Abstract Details

Title Real-world Treatment Combinations of Migraine-specific Prescription Medications

Topic Headache

Presentation(s) P11 - Poster Session 11 (11:45 AM-12:45 PM)

Poster/Presentation
Number 2-006

Background While migraine may be adequately controlled with monotherapy in some patients, combination therapy is not uncommon. Little is known about the current prevalence and composition of combination toolkits.

Objective To describe how prescription medications for migraine are combined in real-world toolkits and how intranasal (IN) treatments fit into these toolkits.

Design/Methods Medical and prescription claims for migraine patients were analyzed from an open US-based medical and prescription claims dataset (IQVIA LAAD) from November 1, 2015–July 31, 2022. Inclusion required ≥1 ICD-10 migraine diagnosis and ≥1 prescription fill in the 3 months prior to July 31, 2022 (L3M) for ≥1 of the following classes: triptan, lasmiditan, CGRP receptor antagonist (gepant), CGRP monoclonal antibody (mAb), and dihydroergotamine (DHE). L3M fills were analyzed by class and by route of delivery for triptans and DHE.

Results 1,329,668 patients were included. Of these, 184,095 (13.8%) filled prescriptions in ≥2 studied classes. Four combinations accounted for 96.9% of multi-drug toolkits: triptan + mAb (n= 75,918; 42.2%), mAb + gepant (n= 45,138; 25.2%), triptan + gepant (n= 43,148; 24.1%), and triptan + mAb + gepant (n= 14,106; 7.9%). IN medication was included in 28,314 (2.1%) patient toolkits; IN-triptans (n= 24,683) were observed 6.6x more frequently than IN-DHE (n= 3,732). Of toolkits containing IN medication, 11,942 (42.2%) combined IN medication with non-IN medication(s). The most frequent such IN/non-IN combinations were with oral triptan (n= 6,675; 55.9%), mAb (n= 4,791; 40.1%), gepant (n= 4,174; 35.0%), or ≥2 non-IN medications (n= 3,400; 28.5%).

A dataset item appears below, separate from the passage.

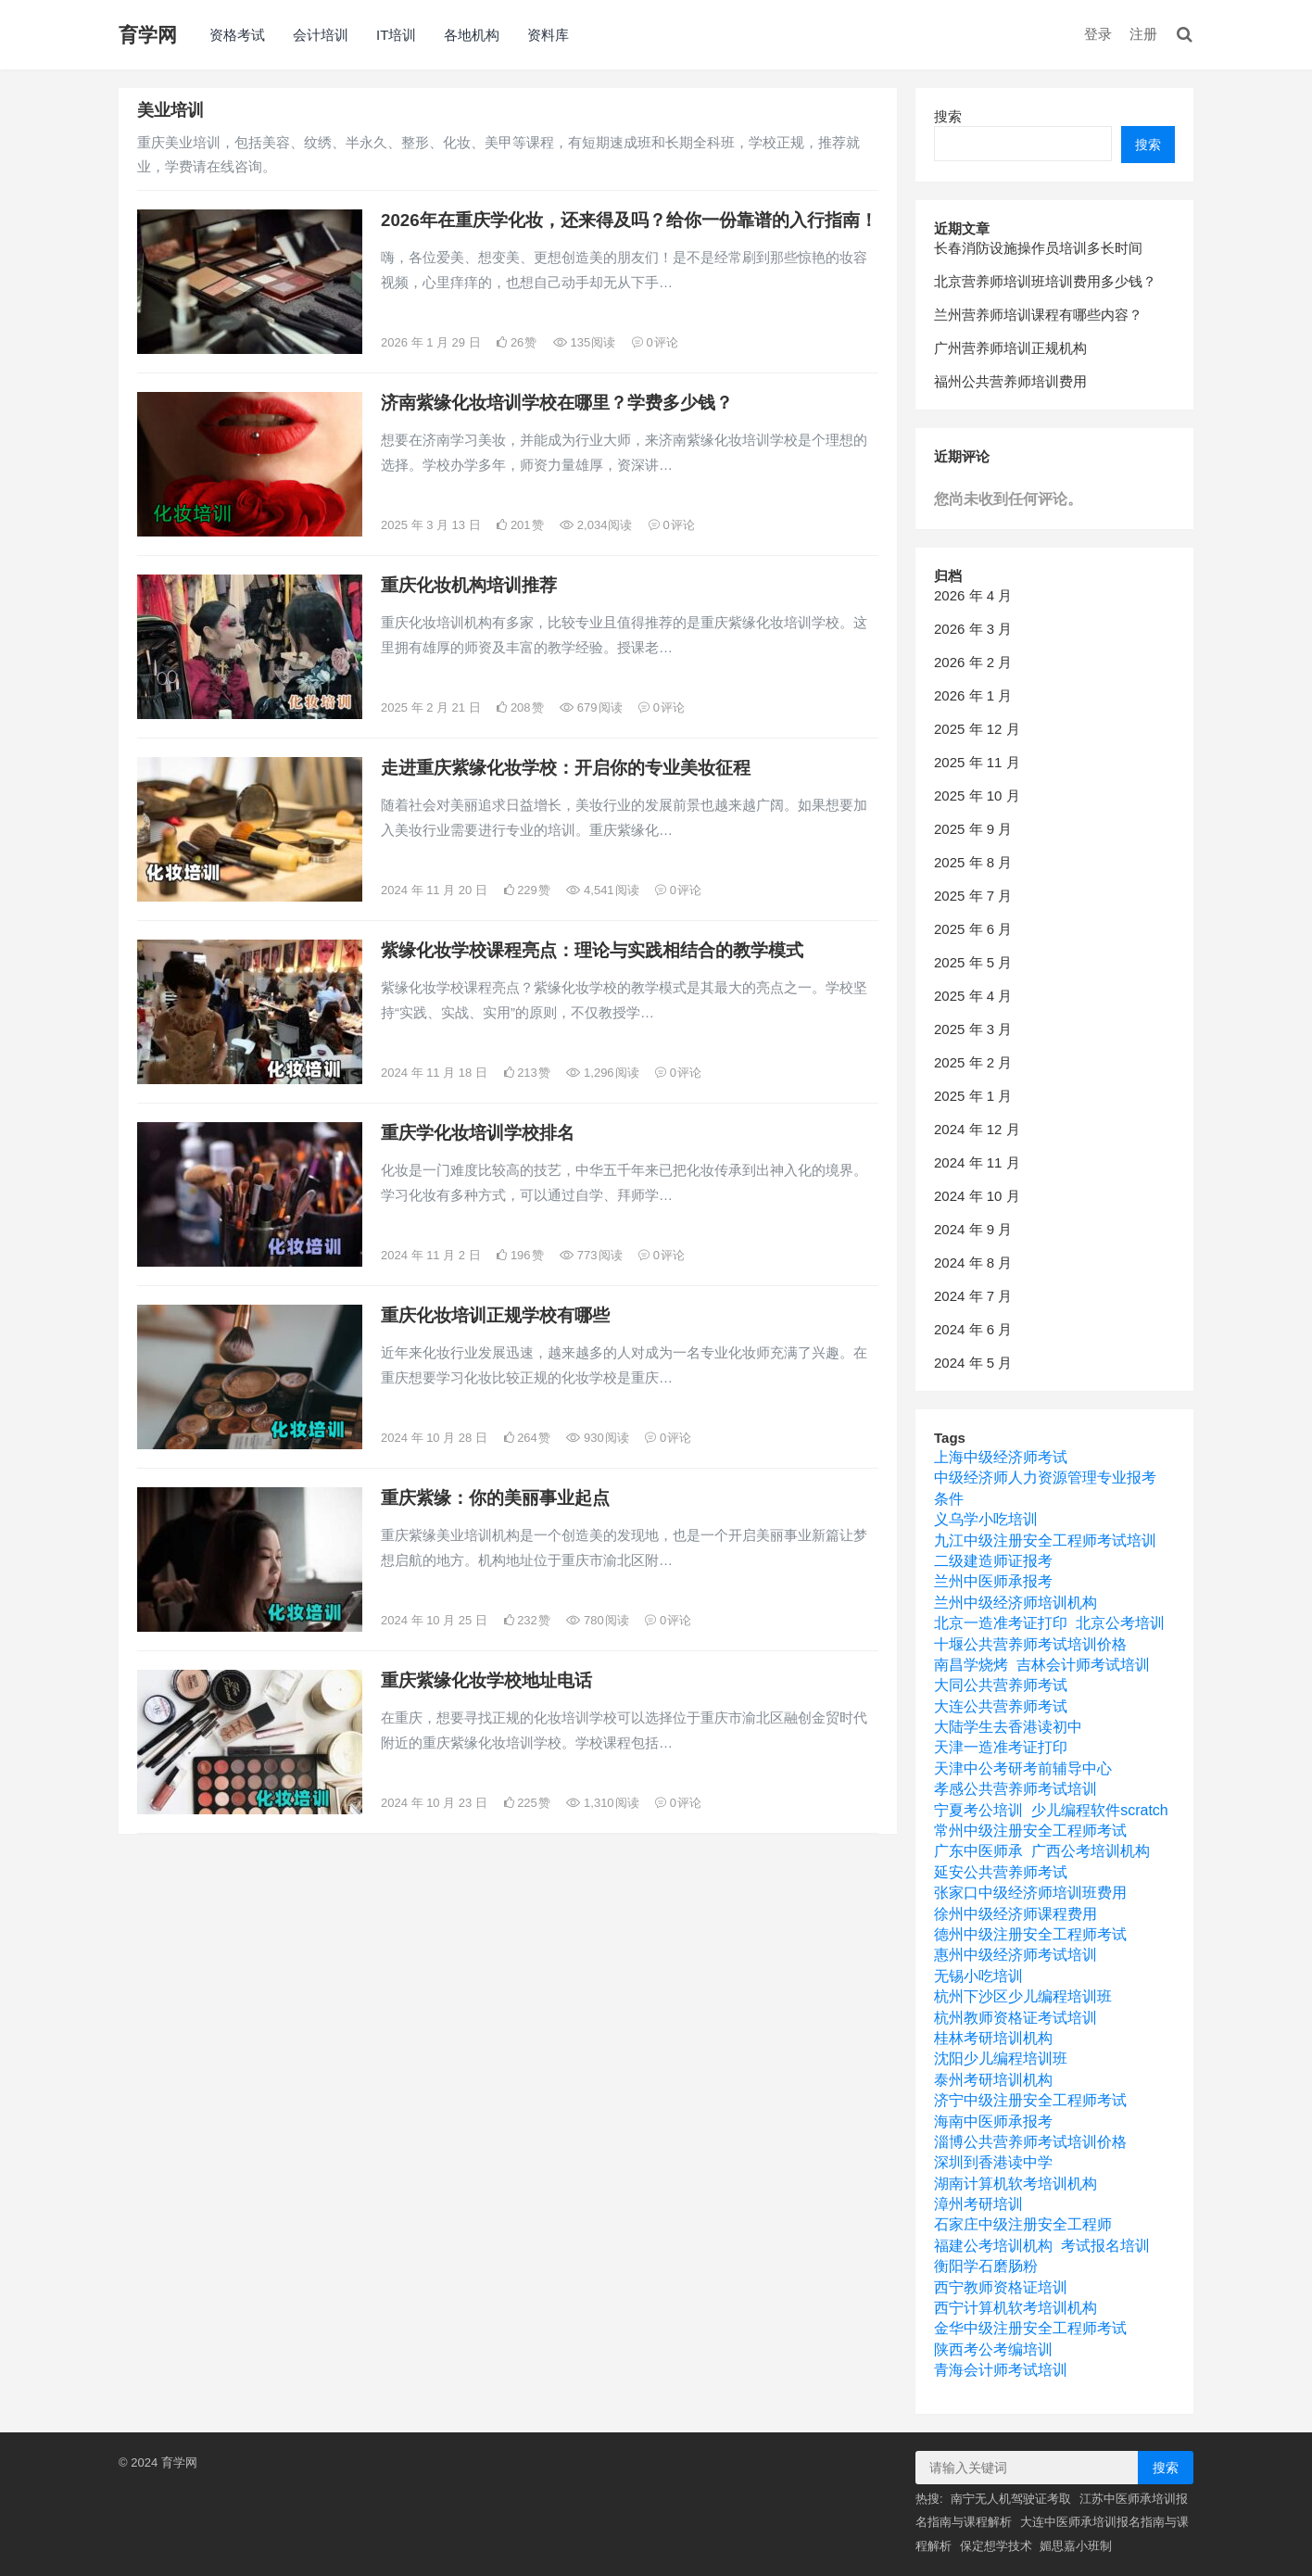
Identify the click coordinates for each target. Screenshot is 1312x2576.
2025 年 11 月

Conclusions More than 1 in 8 patients using migraine-specific prescription medications used a toolkit combining multiple classes. Patients using IN medication were more likely than the overall included population to use a combination toolkit and frequently combined medications across classes or in the same class with different routes of delivery.

Authors/Disclosures
Ali Mohajer, PhD (Qral Group) PRESENTER	Dr. Mohajer has received personal compensation for serving as an employee of Qral Group, LLC.
Gilbert J. L'Italien	Gilbert J. L'Italien has received personal compensation for serving as an employee of Biohaven Pharmaceuticals. Gilbert J. L'Italien has stock in biohaven pharmaceuticals.
Linda Harris, MPH (Biohaven Pharmaceuticals)	Ms. Harris has received personal compensation for serving as an employee of Biohaven Pharmaceuticals. Ms. Harris has received stock or an ownership interest from Biohaven Pharmaceuticals.